Mentre in tutto il mondo apprezzano i prodotti siciliani e all’Expo fanno la fila per conoscerli, i piccoli produttori sul territorio sono in ginocchio schiacciati dall’invasione di prodotti dall’estero e dalla scarsa tracciabilità degli stessi una volta introdotti nel nostro mercato. Crollano i prezzi dei prodotti agricoli nelle campagne palermitane con ripercussioni su tutta la filiera che non riesce più a sostenere i costi di produzione. I dati riferiti dalla Coldiretti sulla base delle elaborazioni dell’Istat sull’inflazione a marzo (dati Ismea) su Palermo rispecchiano quelli nazionali: si va dal -30 per cento per il grano duro, fino al – 41 per cento per le arance, rispetto all’anno scorso, ma la situazione è precipitata anche per quanto riguarda gli allevatori. In particolare il prezzo per il grano duro, e Palermo è una delle province che ne produce di più in Sicilia, al chilo è arrivato a oscillare tra i 22 e i 25 centesimi. Quello dell’olio tra i 2.50 e i 3 euro al litro. Ma sui terreni della provincia del capoluogo si produce anche vino e ortofrutta.

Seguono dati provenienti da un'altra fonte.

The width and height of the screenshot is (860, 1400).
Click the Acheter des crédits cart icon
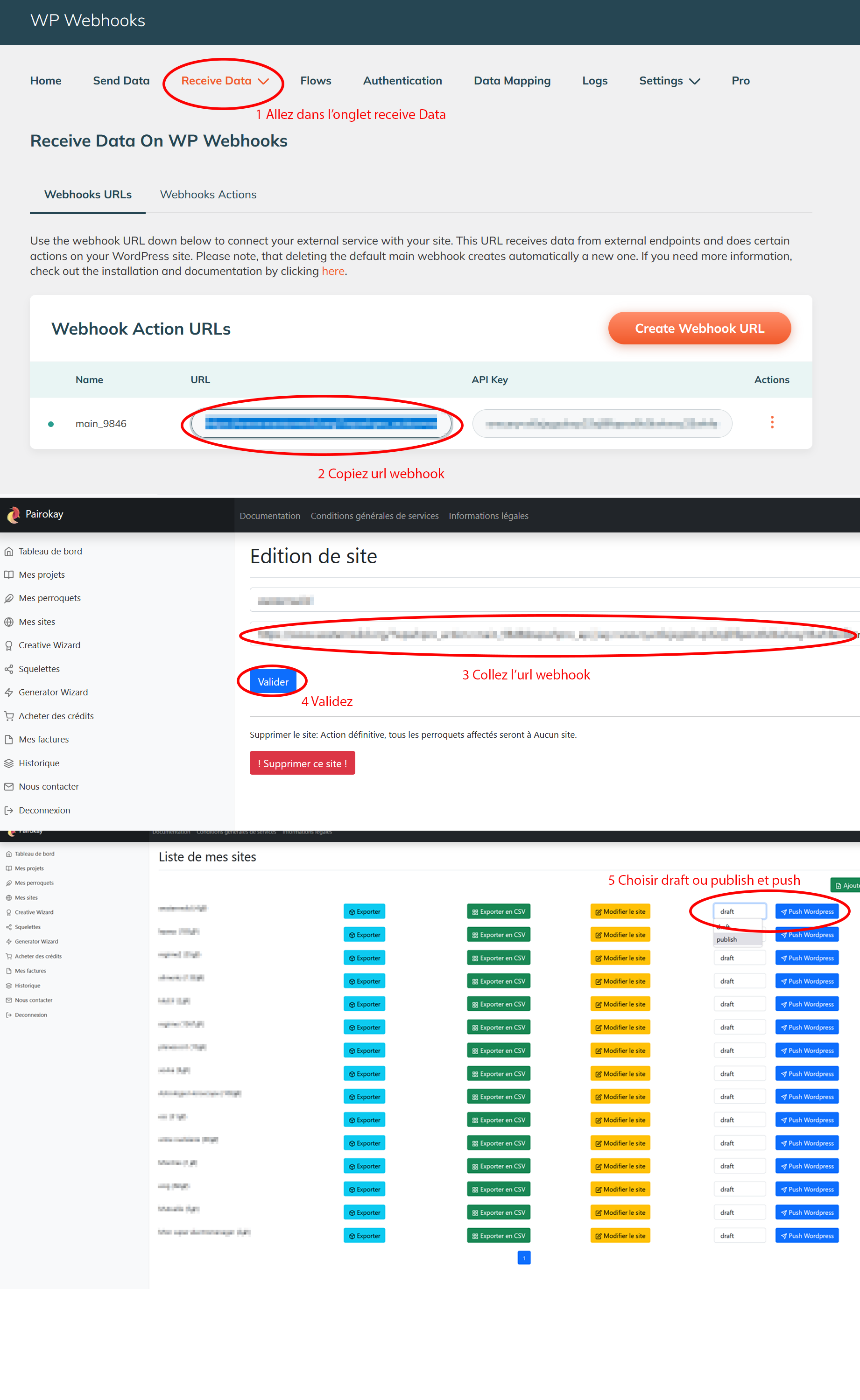[9, 716]
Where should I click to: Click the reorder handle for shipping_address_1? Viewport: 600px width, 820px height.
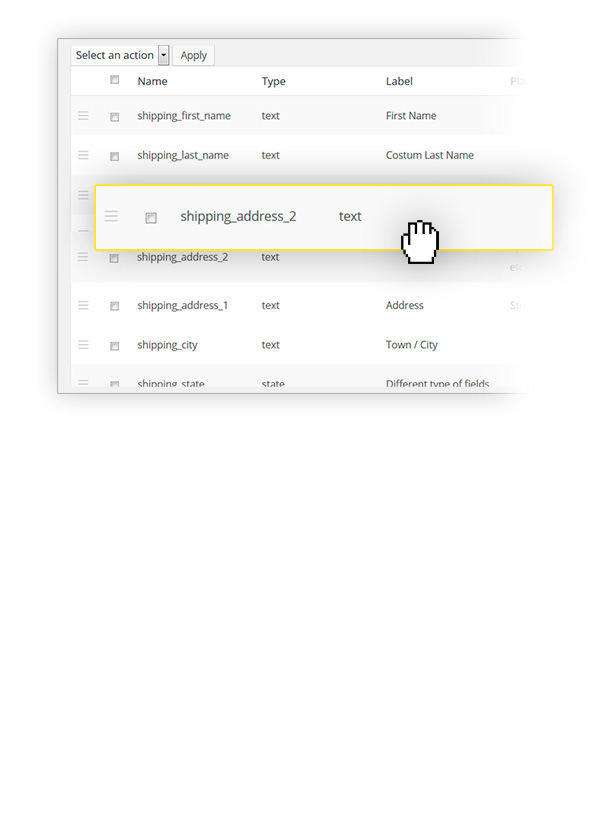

«Nelle campagne – sottolinea la Coldiretti – la situazione è drammatica. Anticipo dei calendari di maturazione, accavallamento dei raccolti, varietà tardive diventate precoci, con eccesso di offerta prima e crollo della disponibilità poi, sono solo alcuni degli effetti dell’andamento climatico anomalo sulle coltivazioni». Sotto accusa anche le condizioni favorevoli concesse al Marocco per pomodoro da mensa, arance, clementine, fragole, cetrioli, zucchine, aglio, olio di oliva, all’Egitto per fragole, uva da tavola, finocchi e carciofi. Il problema parte «dalla tracciabilità dei prodotti che produciamo – dice Alessandro Chiarelli presidente Coldiretti regionale e provinciale – si tratta di una battaglia di liceità. Nessuna goccia di olio o vino che viene dall’estero dovrebbe essere spacciata come prodotto del territorio. Per non parlare del grano dove assistiamo all’ennesimo gioco delle tre carte». In Puglia e Sicilia afferma Chiarelli «sono arrivate navi cariche di grano provenienti da Canada, Brasile, Ucraina, facendo si che le produzioni del territorio cadano come prezzo». Stesso discorso per quanto riguarda l’ortofrutta che arriva dal Marocco. «Le arance marocchine devono restare marocchine, gravissimo che vengano spacciate come nostre».
In più, i Paesi da cui provengono i prodotti freschi o i semilavorati non rispetterebbero le regole osservate dai produttori locali, denuncia ancora l’associazione degli agricoltori. L’accordo con il Marocco, riferisce Coldiretti, in particolare è fortemente contestato dai produttori agricoli perché nel paese africano è permesso l’uso di pesticidi pericolosi per la salute che sono vietati in Europa ma anche perché le coltivazioni sono realizzate in condizioni di dumping sociale per il basso costo della manodopera. Per esempio, precisa ancora Chiarelli «da noi è vietato aggiungere zucchero al vino per aumentare di un grado il tasso alcolico della bevanda». «Se si sapesse che il panino che si compra dal panificio è prodotto con il grano ucraino anziché quello di Corleone il consumatore sarebbe libero di decidere tra quale dei prodotti scegliere» e aggiunge: «Lo stesso vale per i formaggi come la ricotta di qualità. Si dovrebbe sapere con che cosa è prodotto il cannolo, spesso farcito con semilavorati congelati importati dalla Romania».
«In parte è il sistema di aiuti della Pac (Politica Agricola Comune) – spiega Guido Bissanti docente al dipartimento di Agraria dell’università di Palermo ed ex membro del consiglio nazionale dell’ordine degli agronomi – che agevola le grosse catene di distribuzione che coprano a minor prezzo e dall’altro lato stanno mettendo in ginocchio i piccoli produttori agricoli del territorio. I mercati liberi rappresentano così un nuovo colonialismo in doppiopetto». Ma c’è un altro aspetto da considerare che potrebbe contribuire, secondo l’esperto, alla soluzione del problema. Oltre a favorire il crollo dei prezzi, il viaggio delle derrate agricole fa sì che si «emettano molti inquinanti cosa che incide sugli accordi del protocollo di Kyoto. Se applicassimo al viaggio delle derrate agricole una tassa sull’emissione di anidride carbonica si potrebbe dare una regolata anche all’arrivo dei prodotti agricoli in eccesso».